Once again, here are the 2020 Mountain West standings.
And here are the APR standings with conference rank in offensive touchdowns, touchdowns allowed, and APR in parentheses. This includes conference games only with the championship game excluded. Since teams played a varied number of games (some played as many as eight or as few as four), the rankings are on a per game basis, not raw totals. 
Finally, Mountain West teams are sorted by the difference between their actual number of wins and their expected number of wins according to APR.

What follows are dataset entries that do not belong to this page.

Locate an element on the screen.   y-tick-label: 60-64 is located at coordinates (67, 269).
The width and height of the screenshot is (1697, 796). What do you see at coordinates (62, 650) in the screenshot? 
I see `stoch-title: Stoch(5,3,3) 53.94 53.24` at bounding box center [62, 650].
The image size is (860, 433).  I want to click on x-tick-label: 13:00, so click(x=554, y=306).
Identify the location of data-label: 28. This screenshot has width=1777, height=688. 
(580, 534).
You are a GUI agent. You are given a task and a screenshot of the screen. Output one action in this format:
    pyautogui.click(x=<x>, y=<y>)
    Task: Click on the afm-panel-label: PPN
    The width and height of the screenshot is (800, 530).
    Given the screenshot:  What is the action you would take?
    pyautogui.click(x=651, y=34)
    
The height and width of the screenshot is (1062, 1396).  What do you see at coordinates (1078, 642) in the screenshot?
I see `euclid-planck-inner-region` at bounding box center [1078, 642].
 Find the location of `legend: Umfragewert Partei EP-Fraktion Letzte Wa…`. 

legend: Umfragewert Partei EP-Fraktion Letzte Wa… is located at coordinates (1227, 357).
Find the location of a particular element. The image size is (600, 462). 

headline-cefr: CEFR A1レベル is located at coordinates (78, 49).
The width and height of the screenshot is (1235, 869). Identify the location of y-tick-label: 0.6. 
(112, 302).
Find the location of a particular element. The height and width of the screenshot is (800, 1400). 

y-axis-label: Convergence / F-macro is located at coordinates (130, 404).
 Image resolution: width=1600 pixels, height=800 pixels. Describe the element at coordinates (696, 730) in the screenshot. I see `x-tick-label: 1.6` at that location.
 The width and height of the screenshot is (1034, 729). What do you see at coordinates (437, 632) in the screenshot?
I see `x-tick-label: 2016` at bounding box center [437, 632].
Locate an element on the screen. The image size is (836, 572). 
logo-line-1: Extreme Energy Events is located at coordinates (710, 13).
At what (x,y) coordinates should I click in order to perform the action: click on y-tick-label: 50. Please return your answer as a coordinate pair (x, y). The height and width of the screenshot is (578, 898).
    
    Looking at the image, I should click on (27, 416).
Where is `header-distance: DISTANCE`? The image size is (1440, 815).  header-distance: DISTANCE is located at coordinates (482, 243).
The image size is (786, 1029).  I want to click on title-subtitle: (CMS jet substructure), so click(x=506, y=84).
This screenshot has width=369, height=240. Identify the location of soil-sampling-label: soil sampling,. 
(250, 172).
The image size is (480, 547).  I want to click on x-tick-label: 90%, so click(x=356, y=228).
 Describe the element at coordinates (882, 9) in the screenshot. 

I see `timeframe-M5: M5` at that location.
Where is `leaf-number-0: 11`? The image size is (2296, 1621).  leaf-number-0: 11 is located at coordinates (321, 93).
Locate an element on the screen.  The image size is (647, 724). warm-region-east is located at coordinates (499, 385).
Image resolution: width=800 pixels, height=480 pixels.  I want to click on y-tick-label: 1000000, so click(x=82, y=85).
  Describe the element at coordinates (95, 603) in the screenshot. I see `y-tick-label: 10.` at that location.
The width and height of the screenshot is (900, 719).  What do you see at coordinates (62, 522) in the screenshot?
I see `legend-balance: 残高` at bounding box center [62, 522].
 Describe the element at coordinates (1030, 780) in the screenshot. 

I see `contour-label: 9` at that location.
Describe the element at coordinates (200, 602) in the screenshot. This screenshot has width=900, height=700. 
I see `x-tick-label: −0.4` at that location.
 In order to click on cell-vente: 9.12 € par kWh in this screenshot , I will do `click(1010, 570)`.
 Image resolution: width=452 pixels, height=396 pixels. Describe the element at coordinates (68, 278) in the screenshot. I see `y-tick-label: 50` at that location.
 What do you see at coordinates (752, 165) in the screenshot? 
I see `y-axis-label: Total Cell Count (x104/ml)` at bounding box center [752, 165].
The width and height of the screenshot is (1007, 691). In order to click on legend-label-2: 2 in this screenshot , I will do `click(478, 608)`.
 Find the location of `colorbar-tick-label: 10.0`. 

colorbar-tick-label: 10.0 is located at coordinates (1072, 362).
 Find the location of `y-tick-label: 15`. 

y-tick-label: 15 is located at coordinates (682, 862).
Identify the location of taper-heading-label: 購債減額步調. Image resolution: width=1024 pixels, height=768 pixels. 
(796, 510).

I used a game and a half as an arbitrary line of demarcation to determine if a team significantly over or under-performed relative to their APR. By that standard, no team saw their actual record differ significantly from their APR.

Divisional Dominance
The Mountain West scrapped its divisional format for the 2020 campaign and emulated the Big 12 by sending the two teams with the best record to the conference title game. For the fourth year in a row, one of those participants was Boise State. While the Broncos ultimately fell to San Jose State in the Mountain West Championship Game, they continued to dominate their divisional brethren. The Broncos managed to play five regular season conference games in 2020 and four of those came against teams that normally play in the Mountain Division of the Mountain West (Air Force, Colorado State, Utah State, and Wyoming). The only Mountain Division member that avoided the Broncos was New Mexico. The Broncos won all four of those games with relative ease and in the process ran their divisional win streak to 19 games. In 2016, the Broncos actually lost back to back games against Mountain Division teams, dropping a classic in Laramie to eventual division champs Wyoming and their regular season finale to Air Force. In the four seasons since, the Broncos have lost four times to Mountain West teams (with two coming in the conference title game), but all those losses have come against teams that play in the West Division (Fresno State twice, San Diego State, and San Jose State). How does this divisional win streak compare to Group of Five teams? Pretty favorably. 
The Broncos own the longest divisional win streak among Group of Five teams. and they will have a chance to make it an even twenty when they travel to Utah State on September 25th.